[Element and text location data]
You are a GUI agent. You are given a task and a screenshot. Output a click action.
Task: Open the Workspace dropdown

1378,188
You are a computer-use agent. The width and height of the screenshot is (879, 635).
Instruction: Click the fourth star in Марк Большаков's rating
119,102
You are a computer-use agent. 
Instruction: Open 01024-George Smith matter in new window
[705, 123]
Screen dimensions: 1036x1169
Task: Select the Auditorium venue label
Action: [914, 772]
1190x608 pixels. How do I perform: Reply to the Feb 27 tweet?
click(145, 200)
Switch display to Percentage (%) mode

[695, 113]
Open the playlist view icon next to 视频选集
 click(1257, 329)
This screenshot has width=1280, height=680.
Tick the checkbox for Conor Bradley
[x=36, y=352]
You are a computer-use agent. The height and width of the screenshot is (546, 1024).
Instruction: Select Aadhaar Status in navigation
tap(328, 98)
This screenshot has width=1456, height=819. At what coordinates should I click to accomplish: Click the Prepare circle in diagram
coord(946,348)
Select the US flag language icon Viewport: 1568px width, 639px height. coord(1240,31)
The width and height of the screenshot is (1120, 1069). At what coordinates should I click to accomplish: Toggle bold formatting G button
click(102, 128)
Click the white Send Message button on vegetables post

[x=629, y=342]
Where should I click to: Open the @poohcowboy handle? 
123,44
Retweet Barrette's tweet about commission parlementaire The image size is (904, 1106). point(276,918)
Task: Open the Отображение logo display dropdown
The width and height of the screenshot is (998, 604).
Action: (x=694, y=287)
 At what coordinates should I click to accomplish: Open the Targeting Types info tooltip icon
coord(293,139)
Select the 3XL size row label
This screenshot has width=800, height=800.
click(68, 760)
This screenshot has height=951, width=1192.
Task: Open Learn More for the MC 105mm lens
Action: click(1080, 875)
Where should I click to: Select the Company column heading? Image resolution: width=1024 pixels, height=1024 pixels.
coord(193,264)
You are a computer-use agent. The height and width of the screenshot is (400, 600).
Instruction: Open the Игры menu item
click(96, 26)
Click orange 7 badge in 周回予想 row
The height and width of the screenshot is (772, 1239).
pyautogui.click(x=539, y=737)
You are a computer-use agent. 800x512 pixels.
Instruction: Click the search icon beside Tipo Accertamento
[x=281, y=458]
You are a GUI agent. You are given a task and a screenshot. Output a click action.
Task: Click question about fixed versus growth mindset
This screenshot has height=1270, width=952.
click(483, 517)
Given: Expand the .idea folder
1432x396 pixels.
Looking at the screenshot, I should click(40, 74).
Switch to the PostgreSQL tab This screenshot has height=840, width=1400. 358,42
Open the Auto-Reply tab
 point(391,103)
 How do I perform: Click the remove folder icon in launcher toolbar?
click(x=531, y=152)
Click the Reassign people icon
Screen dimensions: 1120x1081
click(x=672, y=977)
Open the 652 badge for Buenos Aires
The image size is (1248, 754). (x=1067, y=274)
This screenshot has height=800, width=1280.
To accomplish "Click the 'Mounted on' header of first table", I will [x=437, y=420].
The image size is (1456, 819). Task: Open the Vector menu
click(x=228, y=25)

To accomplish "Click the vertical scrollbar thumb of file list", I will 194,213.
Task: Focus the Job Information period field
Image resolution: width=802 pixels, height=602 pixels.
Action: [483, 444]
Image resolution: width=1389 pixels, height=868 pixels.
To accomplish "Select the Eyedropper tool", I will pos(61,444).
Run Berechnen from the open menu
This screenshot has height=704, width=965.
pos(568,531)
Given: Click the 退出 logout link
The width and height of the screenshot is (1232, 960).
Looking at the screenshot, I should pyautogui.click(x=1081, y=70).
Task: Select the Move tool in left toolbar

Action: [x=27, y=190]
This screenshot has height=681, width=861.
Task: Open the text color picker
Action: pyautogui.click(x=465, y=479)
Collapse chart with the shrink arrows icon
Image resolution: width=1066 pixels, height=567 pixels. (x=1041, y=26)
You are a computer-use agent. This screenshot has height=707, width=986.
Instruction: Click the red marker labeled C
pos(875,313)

- **What you have to do**: Pick out every line of the material above that contains the word "Where", and copy each of those lines.

- **Written solution**:
Where should I click to: Open the @poohcowboy handle? 
Where should I click to: Select the Company column heading? Image resolution: width=1024 pixels, height=1024 pixels.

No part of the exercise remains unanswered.